Durum içinden çıkılmaz bir hal aldıysa suçluyu en kolay yerden buluruz. Bir ara kıpırdar gibi olan hasta Türk futbolu artık dibe vurdu. Geçtiğimiz dönemlerde yaşanan mali sıkıntıların cezası bugün çekiliyor. Sümen altı edilen evraklar, geçiştirilen krizler, “Amannn bunu da sonra öderiz”ler ülkenin genelinde yaşanan mali sıkıntı ile birlikte su yüzüne çıktı. Kara parayı aklamak için gelen çakma başkanlar bile ortadan kayboldu.
Peki o zaman suçlu kim? Çok kolay... Teknik Direktörler...
Türkiye'de futbolda bu işler kolay kolay düzelmez. Henüz öyle bir kafaya sahip değiliz. Bizim işimiz penaltı VAR mıydı, yok muydu?
Gündemi bunlarla meşgul ederken İzlanda bile bizi solladı.
Milli takımlardan önce kendi ligine bir bak. Hangi seviyedesin?
Galatasaray gibi dev Avrupa'dan mali kriter cezasını yedi. Aziz Yıldırım'dan sonra ortaya çıkan borçlarla belini düzeltmeye çalışan Fenerbahçe'nin ayarı tamamen kaçtı. Beşiktaş'ın da çok aman aman bir farkı yok.
Haydi para pulu geçtim. Maddi durumu iyi bir kaç kulübün ise mantalitesi farklı değil.
Sen hocanın eline tutuştur ite kaka bir kadro. Sezonun ortasında, “Hocam kusura bakma taraftar sizi başarısız buluyor” diye gönder gitsin. Yani ne paralı, ne parasız bu işi beceremiyoruz.
Çünkü plan-projeyi sevmiyoruz. Günü kurtarmak, basına, taraftara şov yapmak en güzeli.

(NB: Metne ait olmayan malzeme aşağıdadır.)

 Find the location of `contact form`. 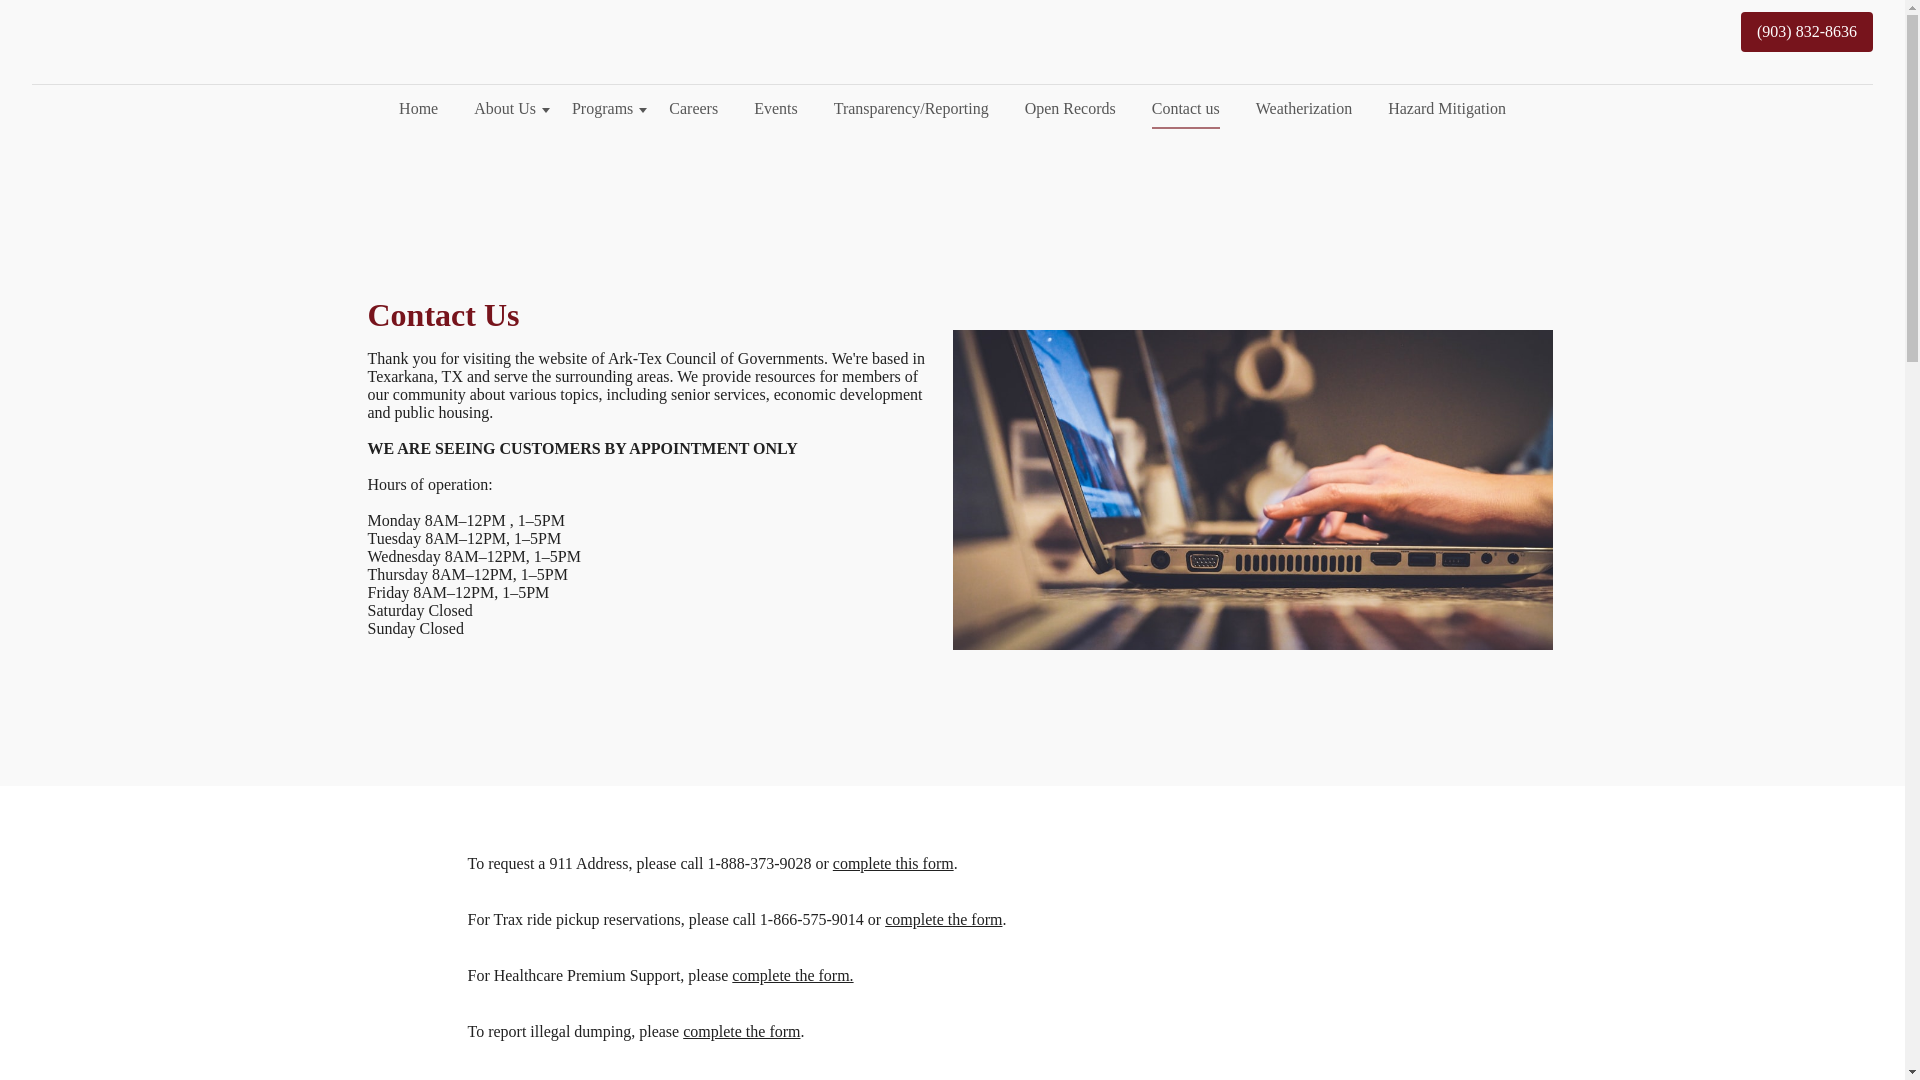

contact form is located at coordinates (746, 1079).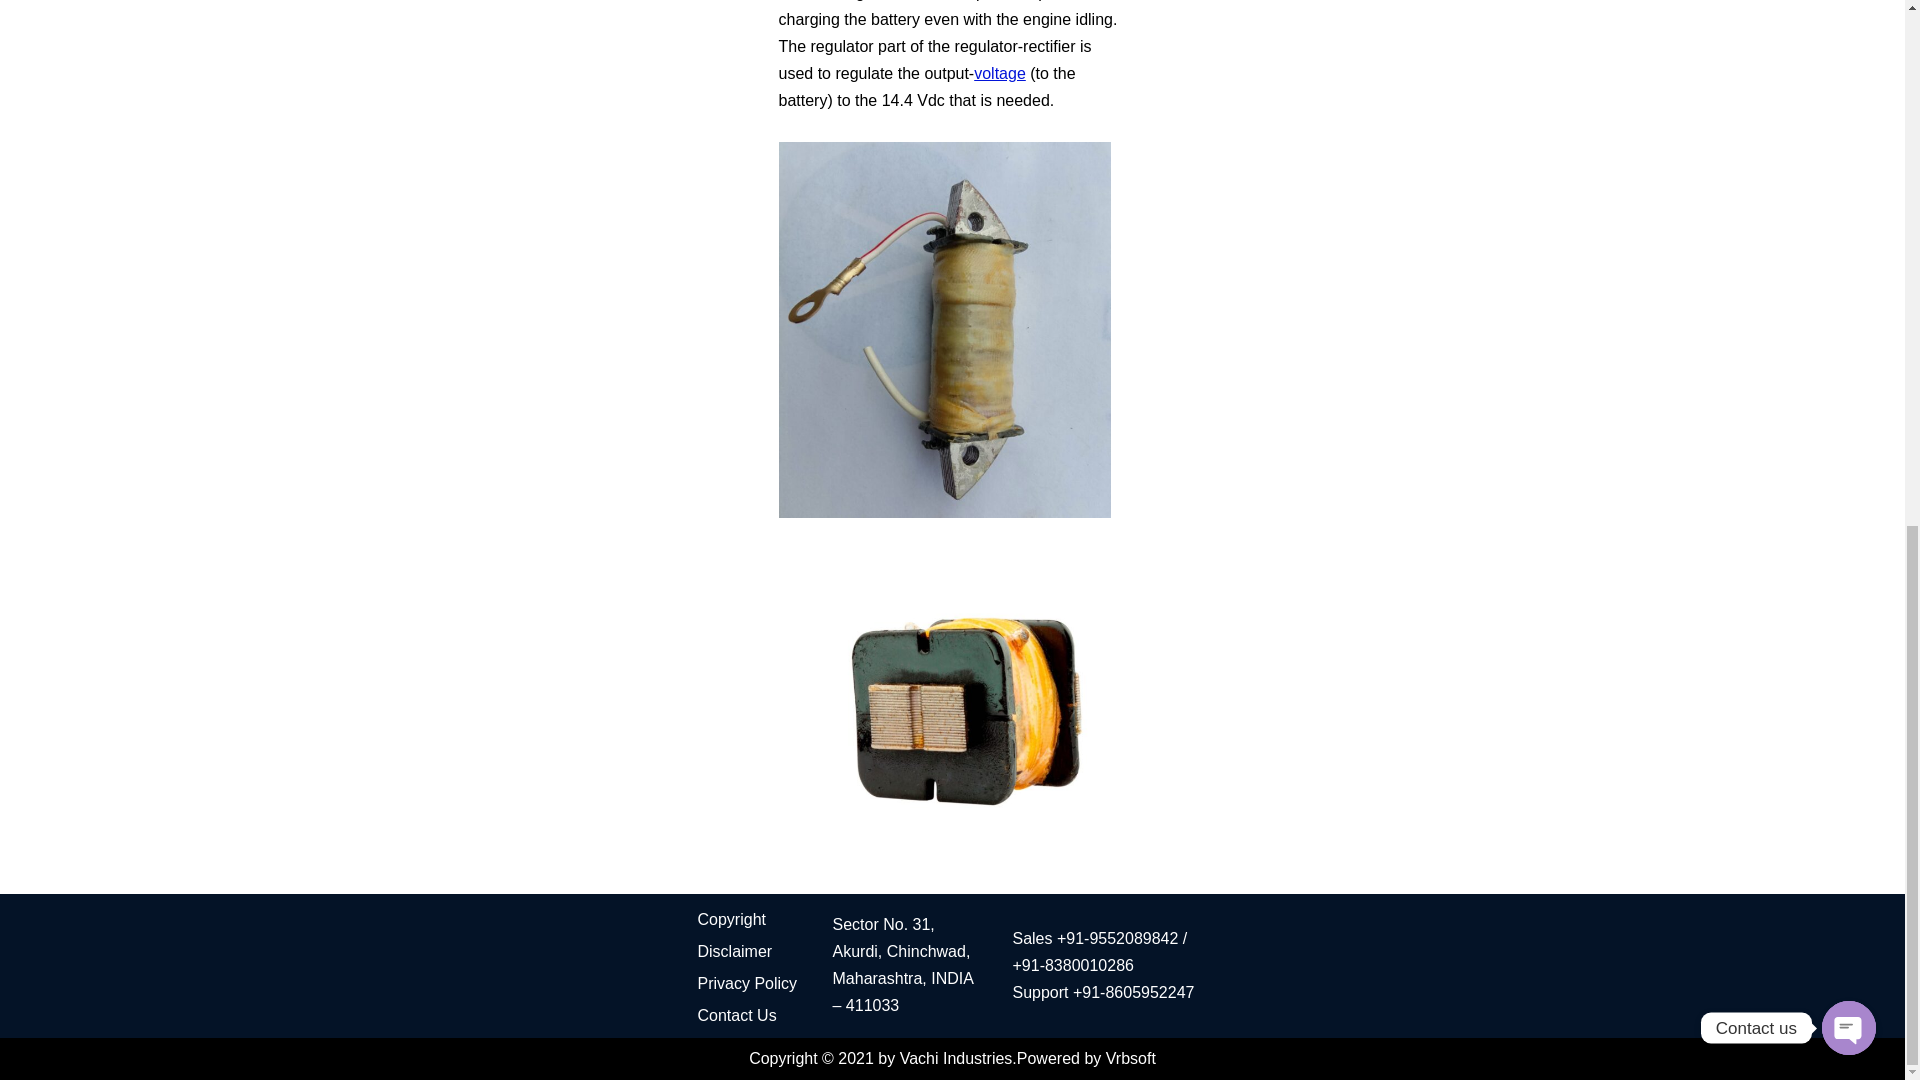 This screenshot has height=1080, width=1920. What do you see at coordinates (732, 919) in the screenshot?
I see `Copyright` at bounding box center [732, 919].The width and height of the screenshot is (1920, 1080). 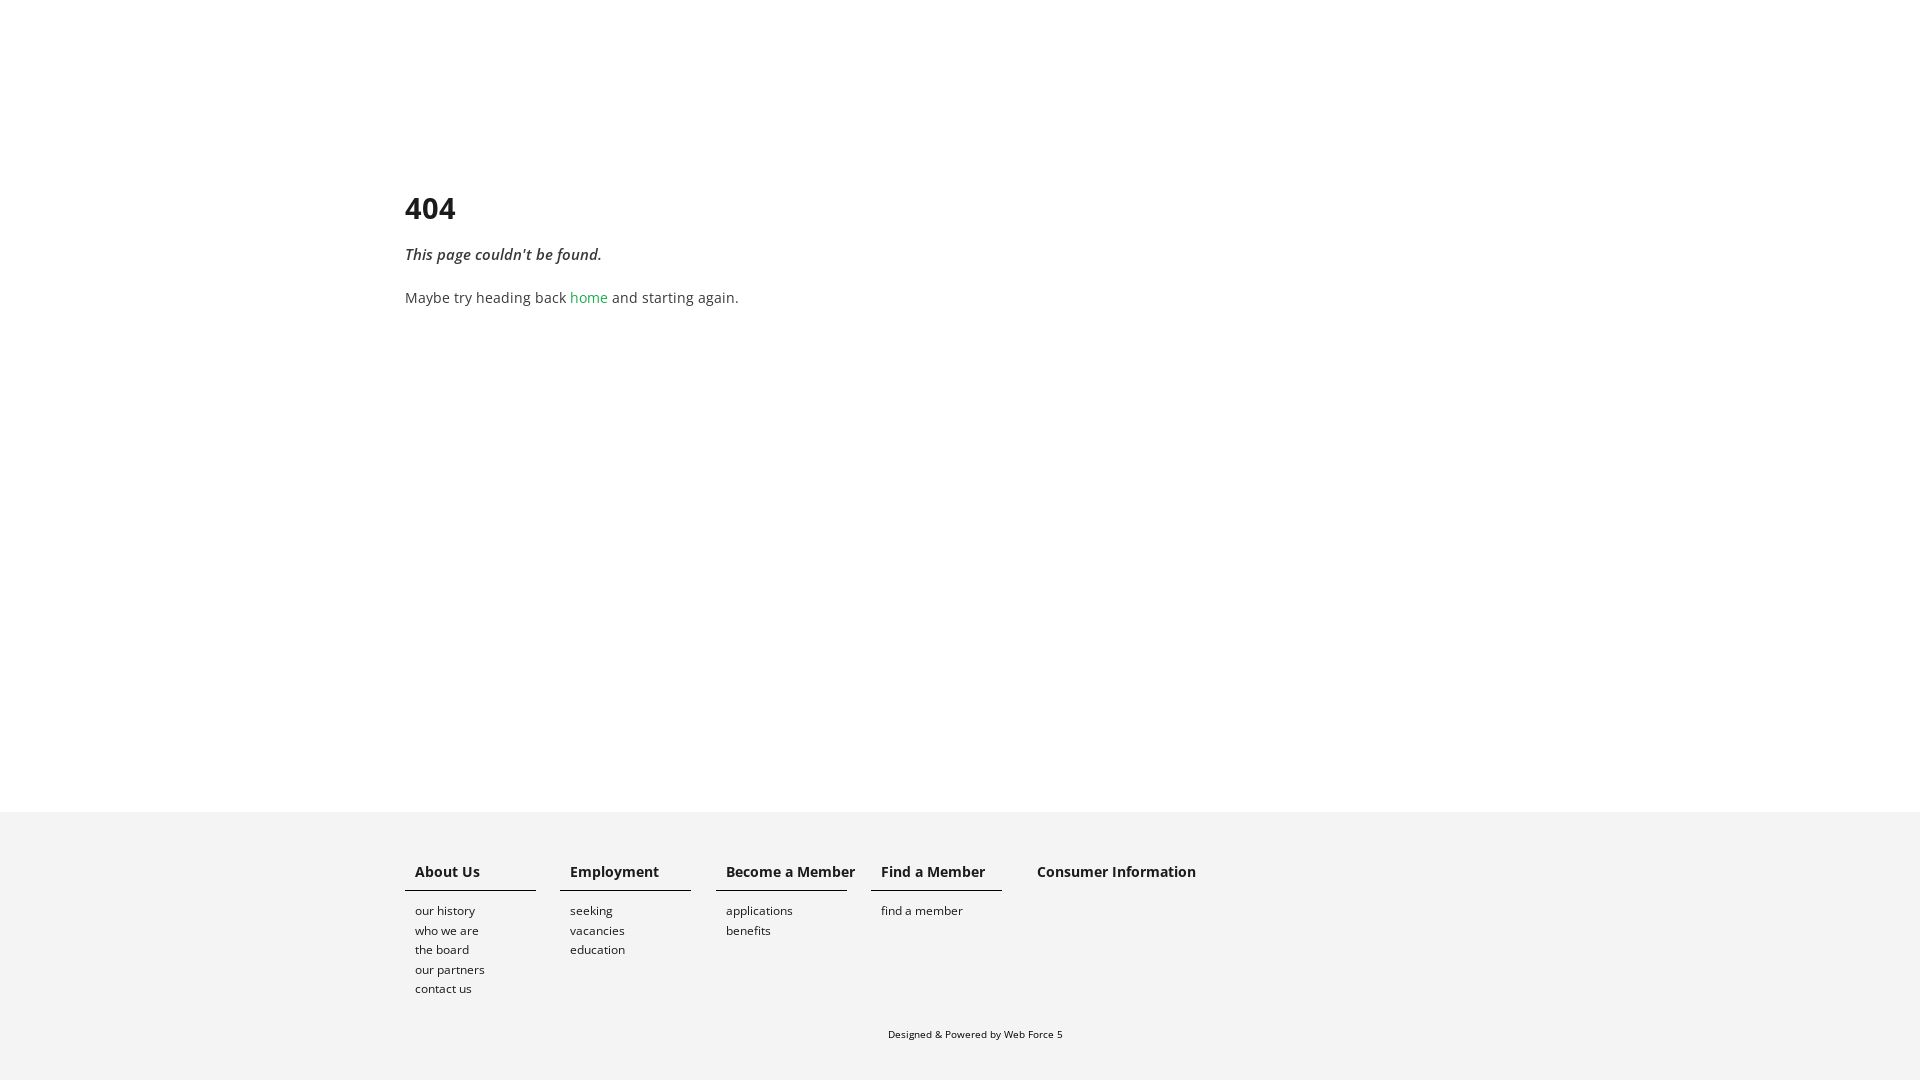 I want to click on applications, so click(x=794, y=911).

Türkiye'de altyapı yıllardır kanayan yara. Altınordu'dan sonra herkes heveslendi ama kimse yapamadı. Çünkü emek ve zaman isteyen işler.
A Milli Takım'da bile gençleştirme operasyonu fiyasko...
Ağırlığı olan futbolculardan vazgeçemiyorsun. Ahbap-çavuş ilişkileri had safhada. Burak gibiler, Arda gibiler kendi eceliyle gitmese asla uzaklaştırabilecek gücün yok. Ondan alıp, bir fidana formayı vermen yürek ister.
Fakat en sevindirici nokta krizin sonu altyapıya gidiyor. Belini toparlayamayacak durumda olan takımlar mecburen gençlere yönelecek.
Bugün değil, yarın değil belki....
Ama günü geldiğinde ortalık bu gençlere kalacak. Sabırla bekliyoruz.